Peccato che non aveva avuto fortuna fino ad allora con gli uomini, storie finite male, qualcuno insofferente delle sue insicurezze e delle sue privazioni nel mangiare, uno gliel’aveva detto chiaramente che non voleva sentirsi in colpa per mangiare una fetta di torta, come lo era lei.
Solitudine e mamma. Corri, corri Celeste, altrimenti gli uomini non ti guarderanno più. Una frase, tante frasi e tanti anni di un input che si era conficcato nella mente. E tanta insicurezza.
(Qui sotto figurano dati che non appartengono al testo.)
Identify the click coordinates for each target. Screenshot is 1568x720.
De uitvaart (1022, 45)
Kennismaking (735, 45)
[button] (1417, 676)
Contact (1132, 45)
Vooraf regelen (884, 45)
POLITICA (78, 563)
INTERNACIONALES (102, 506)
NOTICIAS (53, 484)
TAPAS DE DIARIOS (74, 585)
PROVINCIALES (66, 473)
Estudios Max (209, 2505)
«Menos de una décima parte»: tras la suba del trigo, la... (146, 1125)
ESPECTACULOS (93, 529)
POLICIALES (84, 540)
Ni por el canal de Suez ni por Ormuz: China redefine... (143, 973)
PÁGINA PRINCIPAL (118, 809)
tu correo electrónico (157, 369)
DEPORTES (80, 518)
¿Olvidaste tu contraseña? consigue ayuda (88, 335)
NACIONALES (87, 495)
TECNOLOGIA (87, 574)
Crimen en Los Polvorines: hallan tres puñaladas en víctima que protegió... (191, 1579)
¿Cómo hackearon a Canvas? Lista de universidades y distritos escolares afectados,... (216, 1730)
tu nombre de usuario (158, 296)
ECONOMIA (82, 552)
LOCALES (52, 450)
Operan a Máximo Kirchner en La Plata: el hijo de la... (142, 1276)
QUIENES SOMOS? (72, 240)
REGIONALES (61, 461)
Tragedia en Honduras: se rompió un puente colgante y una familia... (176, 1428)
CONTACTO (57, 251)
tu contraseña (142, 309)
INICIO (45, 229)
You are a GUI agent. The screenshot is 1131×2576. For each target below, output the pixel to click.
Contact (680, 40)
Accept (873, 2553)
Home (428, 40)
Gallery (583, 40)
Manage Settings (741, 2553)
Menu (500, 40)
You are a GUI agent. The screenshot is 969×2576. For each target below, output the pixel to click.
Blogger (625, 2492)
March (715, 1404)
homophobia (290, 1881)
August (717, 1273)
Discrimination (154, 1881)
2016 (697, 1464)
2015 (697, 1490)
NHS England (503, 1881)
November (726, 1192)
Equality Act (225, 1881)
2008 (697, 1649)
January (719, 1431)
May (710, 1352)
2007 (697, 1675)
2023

Perché la madre parlava, parlava e lei era ancora così figlia, a trent’anni, così suddita… poche le idee sue… e se erano diverse da quelle della madre poi le cambiava, si sentiva meglio così, a non contraddirla e a sentire il suo affetto, a non andare in urto.
Entrò poco dopo una donna, era la figlia della signora.
“Ciao mamma, vedo che hai già fatto colazione…”
Era una ragazza con qualche chilo di troppo, avrebbe pensato Celeste fino a poco prima, ma le apparve solo una ragazza solare che si sedette al loro tavolo, che si sincerò delle sue condizioni, che la invitò a prendere qualche altra cosa da mangiare, la crisi di zuccheri non era mai da sottovalutare. Il cuore di Celeste, più soddisfatto, aveva ripreso il suo battito normale.
Parlarono un po’ le tre donne, la figlia della signora parlò di buffi tentativi di diete e di footing, e liquidò tutto con una bella risata. La madre la guardò con ironia e con un bel sorriso.
“Noi amiamo mangiare, in famiglia” convenne la madre.
E Celeste per un attimo, vedendo quell’intesa, quella rilassatezza, quel senso di calore che emanavano, invidiò la figlia, invidiò quella famiglia e quel qualcosa che lei non aveva mai avuto.